Whilst the commodity market is far from straightforward it is possible to trade without being an expert in farming, agriculture or mining, providing you are willing to put in plenty of hours of research to understand the market. Spread betting on commodities offers traders the chance to profit from the moving prices and the volatility without ever having to face the prospect of taking responsibility for a shipment of goods they never wanted.
Spread betting on commodities works in the same way as other markets.
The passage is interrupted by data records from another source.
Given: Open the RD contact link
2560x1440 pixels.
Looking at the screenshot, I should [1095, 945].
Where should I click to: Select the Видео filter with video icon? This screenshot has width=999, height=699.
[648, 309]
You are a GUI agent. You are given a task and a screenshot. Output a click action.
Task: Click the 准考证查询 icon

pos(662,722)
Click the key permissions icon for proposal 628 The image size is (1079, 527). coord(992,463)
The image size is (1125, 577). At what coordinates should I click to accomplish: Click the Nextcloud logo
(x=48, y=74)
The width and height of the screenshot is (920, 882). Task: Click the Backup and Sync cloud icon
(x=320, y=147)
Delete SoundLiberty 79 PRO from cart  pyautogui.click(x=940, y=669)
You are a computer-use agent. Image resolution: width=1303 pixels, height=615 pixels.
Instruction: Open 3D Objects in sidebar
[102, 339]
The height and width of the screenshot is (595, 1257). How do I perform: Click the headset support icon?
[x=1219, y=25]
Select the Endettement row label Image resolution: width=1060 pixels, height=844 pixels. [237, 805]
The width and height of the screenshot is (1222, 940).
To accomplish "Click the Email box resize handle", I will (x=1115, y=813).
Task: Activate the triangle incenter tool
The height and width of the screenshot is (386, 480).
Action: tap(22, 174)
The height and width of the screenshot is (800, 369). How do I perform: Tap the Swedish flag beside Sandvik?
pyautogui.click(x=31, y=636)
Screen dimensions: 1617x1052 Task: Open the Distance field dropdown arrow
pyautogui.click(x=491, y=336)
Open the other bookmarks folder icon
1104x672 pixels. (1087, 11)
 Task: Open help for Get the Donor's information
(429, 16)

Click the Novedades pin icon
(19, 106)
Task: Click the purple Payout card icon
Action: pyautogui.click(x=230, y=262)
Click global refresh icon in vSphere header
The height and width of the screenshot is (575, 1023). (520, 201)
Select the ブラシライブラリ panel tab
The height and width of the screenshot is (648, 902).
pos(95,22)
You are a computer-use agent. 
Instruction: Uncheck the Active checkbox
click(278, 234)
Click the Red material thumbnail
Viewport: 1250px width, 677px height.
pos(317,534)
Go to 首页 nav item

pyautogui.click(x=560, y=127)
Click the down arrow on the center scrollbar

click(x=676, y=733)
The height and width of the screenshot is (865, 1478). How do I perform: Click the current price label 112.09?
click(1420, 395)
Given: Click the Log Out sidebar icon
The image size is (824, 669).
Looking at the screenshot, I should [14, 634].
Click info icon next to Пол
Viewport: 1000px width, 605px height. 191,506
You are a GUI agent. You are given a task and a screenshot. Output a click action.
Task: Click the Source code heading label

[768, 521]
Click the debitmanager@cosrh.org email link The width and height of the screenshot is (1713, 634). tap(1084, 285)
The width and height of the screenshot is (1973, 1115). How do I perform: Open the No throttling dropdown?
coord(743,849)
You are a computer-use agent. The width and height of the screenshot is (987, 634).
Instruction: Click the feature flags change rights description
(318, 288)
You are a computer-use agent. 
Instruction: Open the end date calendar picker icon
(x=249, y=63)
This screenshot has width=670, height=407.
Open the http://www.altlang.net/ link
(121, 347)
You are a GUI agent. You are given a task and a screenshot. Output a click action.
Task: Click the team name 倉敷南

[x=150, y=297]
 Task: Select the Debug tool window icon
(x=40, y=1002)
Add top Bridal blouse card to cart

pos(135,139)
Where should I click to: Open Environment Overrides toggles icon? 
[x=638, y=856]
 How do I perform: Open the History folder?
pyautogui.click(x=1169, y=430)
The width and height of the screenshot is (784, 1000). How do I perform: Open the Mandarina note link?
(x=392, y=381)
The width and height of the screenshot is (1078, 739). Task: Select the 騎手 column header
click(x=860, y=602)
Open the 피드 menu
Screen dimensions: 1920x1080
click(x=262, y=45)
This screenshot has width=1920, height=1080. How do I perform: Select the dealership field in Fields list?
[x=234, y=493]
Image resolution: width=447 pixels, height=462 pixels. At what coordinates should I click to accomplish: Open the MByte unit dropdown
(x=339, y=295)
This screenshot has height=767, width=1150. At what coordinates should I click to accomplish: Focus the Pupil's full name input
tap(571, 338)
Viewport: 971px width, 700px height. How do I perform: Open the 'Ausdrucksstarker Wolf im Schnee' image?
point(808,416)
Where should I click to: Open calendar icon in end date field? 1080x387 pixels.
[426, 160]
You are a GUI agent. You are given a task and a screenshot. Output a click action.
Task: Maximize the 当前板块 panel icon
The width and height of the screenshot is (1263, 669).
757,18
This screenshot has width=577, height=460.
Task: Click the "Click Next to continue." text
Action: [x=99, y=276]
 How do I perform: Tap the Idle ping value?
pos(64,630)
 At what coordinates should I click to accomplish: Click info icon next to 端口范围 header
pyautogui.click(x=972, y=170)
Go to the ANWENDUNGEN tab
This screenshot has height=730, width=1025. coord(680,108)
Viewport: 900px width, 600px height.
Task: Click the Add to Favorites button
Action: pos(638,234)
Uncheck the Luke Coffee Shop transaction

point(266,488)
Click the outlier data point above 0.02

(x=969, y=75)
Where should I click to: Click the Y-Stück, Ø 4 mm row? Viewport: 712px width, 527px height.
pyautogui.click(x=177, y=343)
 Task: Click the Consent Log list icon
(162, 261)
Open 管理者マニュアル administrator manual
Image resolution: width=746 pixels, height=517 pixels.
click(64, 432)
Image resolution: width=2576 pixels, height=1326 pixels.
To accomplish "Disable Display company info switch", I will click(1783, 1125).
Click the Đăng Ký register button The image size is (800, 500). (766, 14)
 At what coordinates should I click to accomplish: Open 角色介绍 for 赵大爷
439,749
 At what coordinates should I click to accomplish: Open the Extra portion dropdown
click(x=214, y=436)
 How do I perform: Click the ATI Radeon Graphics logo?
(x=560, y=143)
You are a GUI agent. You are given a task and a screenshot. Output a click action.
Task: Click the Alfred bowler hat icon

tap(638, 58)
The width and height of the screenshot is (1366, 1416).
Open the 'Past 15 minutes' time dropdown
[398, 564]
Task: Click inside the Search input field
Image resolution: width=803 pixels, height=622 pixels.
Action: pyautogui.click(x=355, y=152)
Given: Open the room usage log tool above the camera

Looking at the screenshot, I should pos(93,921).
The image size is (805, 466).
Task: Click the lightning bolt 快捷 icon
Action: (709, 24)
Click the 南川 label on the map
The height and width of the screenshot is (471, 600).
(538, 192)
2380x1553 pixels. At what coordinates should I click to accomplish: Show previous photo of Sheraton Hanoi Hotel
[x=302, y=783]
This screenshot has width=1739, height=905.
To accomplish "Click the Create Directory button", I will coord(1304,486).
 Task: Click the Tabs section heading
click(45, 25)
It works on the following basis; the number of points difference in the end price compared to the starting price multiplied by the amount per point gives the total loss or gain.
Give me an Example
To demonstrate this, let’s pretend you want to spread bet on sugar, an incredibly volatile market with plenty of potential for profit (and losses). London Sugar is looking like a good deal, with a spread of just 1 and the broker is offering 593-594. You are certain that the price of sugar is going to climb, so you go long at £10 per point. As time passes the price inevitably climbs and you opt to lock in your profits once it reaches 620-621. You earn a very nice £260 (opening long price of 594 – closing price of 620 = 26 points x £10 per point = £260). If, on the other hand, the threat of diabetes sent global demand for the white stuff lower and the price tumbled to 580-581 you would be facing a loss of £140 (starting price of 594 – closing price of 580 = 14 points multiplied by £10 = £140).
Commodities offer traders an interesting diversion from stocks and shares and with the volatility in the market, provide plenty of potential to earn a profit. However, even though the concept is the same, the variants affecting the market are very diverse so switching requires plenty of time and effort to understand how the commodity trades before starting to spread bet.